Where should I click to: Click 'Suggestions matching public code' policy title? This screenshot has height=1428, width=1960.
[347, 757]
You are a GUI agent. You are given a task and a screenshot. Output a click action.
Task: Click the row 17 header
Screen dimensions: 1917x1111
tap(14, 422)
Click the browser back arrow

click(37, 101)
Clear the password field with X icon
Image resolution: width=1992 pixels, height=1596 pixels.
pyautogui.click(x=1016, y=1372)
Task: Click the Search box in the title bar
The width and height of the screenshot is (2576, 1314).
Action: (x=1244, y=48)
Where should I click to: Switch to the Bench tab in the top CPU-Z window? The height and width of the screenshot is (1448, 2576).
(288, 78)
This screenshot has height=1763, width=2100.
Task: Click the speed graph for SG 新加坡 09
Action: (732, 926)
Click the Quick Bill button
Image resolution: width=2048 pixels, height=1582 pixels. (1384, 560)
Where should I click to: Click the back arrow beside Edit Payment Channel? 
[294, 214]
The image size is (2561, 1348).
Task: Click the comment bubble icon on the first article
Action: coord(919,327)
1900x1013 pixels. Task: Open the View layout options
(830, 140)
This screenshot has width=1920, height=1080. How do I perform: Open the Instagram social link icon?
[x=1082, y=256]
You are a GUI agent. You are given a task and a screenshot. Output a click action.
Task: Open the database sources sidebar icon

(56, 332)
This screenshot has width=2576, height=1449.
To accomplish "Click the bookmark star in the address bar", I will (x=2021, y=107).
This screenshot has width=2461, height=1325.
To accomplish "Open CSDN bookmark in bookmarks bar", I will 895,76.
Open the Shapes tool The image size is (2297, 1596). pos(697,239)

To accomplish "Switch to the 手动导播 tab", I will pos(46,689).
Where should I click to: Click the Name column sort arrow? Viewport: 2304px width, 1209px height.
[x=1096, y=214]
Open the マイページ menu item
==================================================
## YOUR GOAL:
Please retype the records above starting with the line that contains "Where should I click to: Click the Name" and stopping after the last line, changing nothing.

## TASK OUTPUT:
Where should I click to: Click the Name column sort arrow? Viewport: 2304px width, 1209px height.
[x=1096, y=214]
Open the マイページ menu item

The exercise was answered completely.